*** Opening Data for this task ***

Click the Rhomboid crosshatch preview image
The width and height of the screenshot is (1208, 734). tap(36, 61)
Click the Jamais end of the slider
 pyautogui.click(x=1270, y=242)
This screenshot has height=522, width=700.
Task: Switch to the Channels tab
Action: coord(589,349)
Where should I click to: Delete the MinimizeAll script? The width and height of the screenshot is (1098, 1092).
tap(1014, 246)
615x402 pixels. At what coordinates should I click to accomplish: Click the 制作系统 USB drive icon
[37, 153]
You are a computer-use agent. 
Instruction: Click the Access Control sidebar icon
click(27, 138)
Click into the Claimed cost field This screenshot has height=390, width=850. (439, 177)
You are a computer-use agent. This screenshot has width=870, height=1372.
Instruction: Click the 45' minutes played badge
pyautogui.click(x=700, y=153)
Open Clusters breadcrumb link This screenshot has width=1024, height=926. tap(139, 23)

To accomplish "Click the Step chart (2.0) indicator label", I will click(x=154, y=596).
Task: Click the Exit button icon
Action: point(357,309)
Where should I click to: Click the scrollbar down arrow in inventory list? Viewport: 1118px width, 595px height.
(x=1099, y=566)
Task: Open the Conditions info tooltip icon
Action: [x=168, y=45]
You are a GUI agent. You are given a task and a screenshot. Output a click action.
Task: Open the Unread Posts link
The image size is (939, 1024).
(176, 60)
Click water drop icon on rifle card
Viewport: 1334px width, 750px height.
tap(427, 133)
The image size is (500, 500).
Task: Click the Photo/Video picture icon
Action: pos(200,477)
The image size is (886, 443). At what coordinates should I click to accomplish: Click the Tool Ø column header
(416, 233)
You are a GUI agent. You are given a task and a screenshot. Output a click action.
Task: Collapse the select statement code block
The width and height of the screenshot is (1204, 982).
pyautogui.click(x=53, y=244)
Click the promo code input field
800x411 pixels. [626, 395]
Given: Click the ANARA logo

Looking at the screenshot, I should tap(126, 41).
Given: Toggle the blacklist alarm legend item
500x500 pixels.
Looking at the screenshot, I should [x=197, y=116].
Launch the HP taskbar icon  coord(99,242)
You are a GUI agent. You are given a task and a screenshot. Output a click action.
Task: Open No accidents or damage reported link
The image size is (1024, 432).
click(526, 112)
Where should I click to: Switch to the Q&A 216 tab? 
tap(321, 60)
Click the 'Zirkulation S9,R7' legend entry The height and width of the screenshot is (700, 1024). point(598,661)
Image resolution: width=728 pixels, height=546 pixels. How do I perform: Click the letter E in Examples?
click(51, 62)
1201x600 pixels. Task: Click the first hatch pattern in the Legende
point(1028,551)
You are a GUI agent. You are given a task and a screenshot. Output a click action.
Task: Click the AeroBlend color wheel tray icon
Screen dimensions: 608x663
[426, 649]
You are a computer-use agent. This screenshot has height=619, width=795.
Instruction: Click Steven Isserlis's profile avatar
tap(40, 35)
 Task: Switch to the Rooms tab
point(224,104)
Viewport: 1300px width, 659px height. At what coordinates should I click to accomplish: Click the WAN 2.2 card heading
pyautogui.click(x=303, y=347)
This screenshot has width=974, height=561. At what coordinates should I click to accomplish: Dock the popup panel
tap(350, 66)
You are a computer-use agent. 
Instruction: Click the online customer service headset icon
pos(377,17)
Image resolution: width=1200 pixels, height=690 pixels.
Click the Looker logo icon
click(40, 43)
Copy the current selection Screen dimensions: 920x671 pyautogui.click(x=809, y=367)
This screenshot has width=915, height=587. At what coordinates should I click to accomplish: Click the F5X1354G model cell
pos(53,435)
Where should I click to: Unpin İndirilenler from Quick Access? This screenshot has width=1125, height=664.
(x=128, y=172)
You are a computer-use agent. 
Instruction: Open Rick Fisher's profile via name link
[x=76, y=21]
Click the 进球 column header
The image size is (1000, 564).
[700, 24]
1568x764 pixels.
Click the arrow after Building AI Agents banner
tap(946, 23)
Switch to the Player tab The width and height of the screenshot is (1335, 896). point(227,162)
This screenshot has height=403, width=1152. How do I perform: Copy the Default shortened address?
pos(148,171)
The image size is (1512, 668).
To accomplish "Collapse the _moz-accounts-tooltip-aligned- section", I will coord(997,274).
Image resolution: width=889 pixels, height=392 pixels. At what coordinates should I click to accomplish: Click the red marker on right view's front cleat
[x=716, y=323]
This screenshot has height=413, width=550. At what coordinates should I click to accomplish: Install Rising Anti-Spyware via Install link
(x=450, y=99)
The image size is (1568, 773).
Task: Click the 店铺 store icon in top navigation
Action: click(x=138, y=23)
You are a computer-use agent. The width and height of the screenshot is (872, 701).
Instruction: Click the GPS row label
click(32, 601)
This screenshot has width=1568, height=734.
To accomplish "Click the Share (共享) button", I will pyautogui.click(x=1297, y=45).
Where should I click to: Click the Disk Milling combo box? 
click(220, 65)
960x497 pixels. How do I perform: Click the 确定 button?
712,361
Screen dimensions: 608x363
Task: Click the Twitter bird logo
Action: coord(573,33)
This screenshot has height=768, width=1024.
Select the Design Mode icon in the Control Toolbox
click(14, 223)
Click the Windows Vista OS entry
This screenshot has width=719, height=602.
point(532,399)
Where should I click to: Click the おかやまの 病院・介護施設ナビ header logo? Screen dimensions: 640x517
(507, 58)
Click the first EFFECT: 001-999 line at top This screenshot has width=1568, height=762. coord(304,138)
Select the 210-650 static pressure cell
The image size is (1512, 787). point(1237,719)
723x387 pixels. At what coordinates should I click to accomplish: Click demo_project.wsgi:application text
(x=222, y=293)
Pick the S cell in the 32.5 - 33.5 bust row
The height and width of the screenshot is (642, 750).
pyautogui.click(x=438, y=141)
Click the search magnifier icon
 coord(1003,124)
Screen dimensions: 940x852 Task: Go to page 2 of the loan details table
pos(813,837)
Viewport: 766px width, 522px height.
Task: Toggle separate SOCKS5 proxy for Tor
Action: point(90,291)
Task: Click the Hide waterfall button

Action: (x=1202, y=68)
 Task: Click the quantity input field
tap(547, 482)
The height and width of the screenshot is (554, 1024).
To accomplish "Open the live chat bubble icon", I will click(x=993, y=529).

*** Closing Data for this task ***

§ Work order
Once you have read the entries, repeat them all exactly.

§ Output for this exercise
Click the Rhomboid crosshatch preview image
The width and height of the screenshot is (1208, 734). tap(36, 61)
Click the Jamais end of the slider
 pyautogui.click(x=1270, y=242)
This screenshot has height=522, width=700.
Task: Switch to the Channels tab
Action: coord(589,349)
Where should I click to: Delete the MinimizeAll script? The width and height of the screenshot is (1098, 1092).
tap(1014, 246)
615x402 pixels. At what coordinates should I click to accomplish: Click the 制作系统 USB drive icon
[37, 153]
You are a computer-use agent. 
Instruction: Click the Access Control sidebar icon
click(27, 138)
Click into the Claimed cost field This screenshot has height=390, width=850. (439, 177)
You are a computer-use agent. This screenshot has width=870, height=1372.
Instruction: Click the 45' minutes played badge
pyautogui.click(x=700, y=153)
Open Clusters breadcrumb link This screenshot has width=1024, height=926. tap(139, 23)

To accomplish "Click the Step chart (2.0) indicator label", I will click(x=154, y=596).
Task: Click the Exit button icon
Action: point(357,309)
Where should I click to: Click the scrollbar down arrow in inventory list? Viewport: 1118px width, 595px height.
(x=1099, y=566)
Task: Open the Conditions info tooltip icon
Action: [x=168, y=45]
You are a GUI agent. You are given a task and a screenshot. Output a click action.
Task: Open the Unread Posts link
The image size is (939, 1024).
(176, 60)
Click water drop icon on rifle card
Viewport: 1334px width, 750px height.
tap(427, 133)
The image size is (500, 500).
Task: Click the Photo/Video picture icon
Action: pos(200,477)
The image size is (886, 443). At what coordinates should I click to accomplish: Click the Tool Ø column header
(416, 233)
You are a GUI agent. You are given a task and a screenshot. Output a click action.
Task: Collapse the select statement code block
The width and height of the screenshot is (1204, 982).
pyautogui.click(x=53, y=244)
Click the promo code input field
800x411 pixels. [626, 395]
Given: Click the ANARA logo

Looking at the screenshot, I should tap(126, 41).
Given: Toggle the blacklist alarm legend item
500x500 pixels.
Looking at the screenshot, I should [x=197, y=116].
Launch the HP taskbar icon  coord(99,242)
You are a GUI agent. You are given a task and a screenshot. Output a click action.
Task: Open No accidents or damage reported link
The image size is (1024, 432).
click(526, 112)
Where should I click to: Switch to the Q&A 216 tab? 
tap(321, 60)
Click the 'Zirkulation S9,R7' legend entry The height and width of the screenshot is (700, 1024). point(598,661)
Image resolution: width=728 pixels, height=546 pixels. How do I perform: Click the letter E in Examples?
click(51, 62)
1201x600 pixels. Task: Click the first hatch pattern in the Legende
point(1028,551)
You are a GUI agent. You are given a task and a screenshot. Output a click action.
Task: Click the AeroBlend color wheel tray icon
Screen dimensions: 608x663
[426, 649]
You are a computer-use agent. This screenshot has height=619, width=795.
Instruction: Click Steven Isserlis's profile avatar
tap(40, 35)
 Task: Switch to the Rooms tab
point(224,104)
Viewport: 1300px width, 659px height. At what coordinates should I click to accomplish: Click the WAN 2.2 card heading
pyautogui.click(x=303, y=347)
This screenshot has width=974, height=561. At what coordinates should I click to accomplish: Dock the popup panel
tap(350, 66)
You are a computer-use agent. 
Instruction: Click the online customer service headset icon
pos(377,17)
Image resolution: width=1200 pixels, height=690 pixels.
Click the Looker logo icon
click(40, 43)
Copy the current selection Screen dimensions: 920x671 pyautogui.click(x=809, y=367)
This screenshot has width=915, height=587. At what coordinates should I click to accomplish: Click the F5X1354G model cell
pos(53,435)
Where should I click to: Unpin İndirilenler from Quick Access? This screenshot has width=1125, height=664.
(x=128, y=172)
You are a computer-use agent. 
Instruction: Open Rick Fisher's profile via name link
[x=76, y=21]
Click the 进球 column header
The image size is (1000, 564).
[700, 24]
1568x764 pixels.
Click the arrow after Building AI Agents banner
tap(946, 23)
Switch to the Player tab The width and height of the screenshot is (1335, 896). point(227,162)
This screenshot has height=403, width=1152. How do I perform: Copy the Default shortened address?
pos(148,171)
The image size is (1512, 668).
To accomplish "Collapse the _moz-accounts-tooltip-aligned- section", I will coord(997,274).
Image resolution: width=889 pixels, height=392 pixels. At what coordinates should I click to accomplish: Click the red marker on right view's front cleat
[x=716, y=323]
This screenshot has height=413, width=550. At what coordinates should I click to accomplish: Install Rising Anti-Spyware via Install link
(x=450, y=99)
The image size is (1568, 773).
Task: Click the 店铺 store icon in top navigation
Action: click(x=138, y=23)
You are a computer-use agent. The width and height of the screenshot is (872, 701).
Instruction: Click the GPS row label
click(32, 601)
This screenshot has width=1568, height=734.
To accomplish "Click the Share (共享) button", I will pyautogui.click(x=1297, y=45).
Where should I click to: Click the Disk Milling combo box? 
click(220, 65)
960x497 pixels. How do I perform: Click the 确定 button?
712,361
Screen dimensions: 608x363
Task: Click the Twitter bird logo
Action: coord(573,33)
This screenshot has height=768, width=1024.
Select the Design Mode icon in the Control Toolbox
click(14, 223)
Click the Windows Vista OS entry
This screenshot has width=719, height=602.
point(532,399)
Where should I click to: Click the おかやまの 病院・介護施設ナビ header logo? Screen dimensions: 640x517
(507, 58)
Click the first EFFECT: 001-999 line at top This screenshot has width=1568, height=762. coord(304,138)
Select the 210-650 static pressure cell
The image size is (1512, 787). point(1237,719)
723x387 pixels. At what coordinates should I click to accomplish: Click demo_project.wsgi:application text
(x=222, y=293)
Pick the S cell in the 32.5 - 33.5 bust row
The height and width of the screenshot is (642, 750).
pyautogui.click(x=438, y=141)
Click the search magnifier icon
 coord(1003,124)
Screen dimensions: 940x852 Task: Go to page 2 of the loan details table
pos(813,837)
Viewport: 766px width, 522px height.
Task: Toggle separate SOCKS5 proxy for Tor
Action: point(90,291)
Task: Click the Hide waterfall button

Action: (x=1202, y=68)
 Task: Click the quantity input field
tap(547, 482)
The height and width of the screenshot is (554, 1024).
To accomplish "Open the live chat bubble icon", I will click(x=993, y=529).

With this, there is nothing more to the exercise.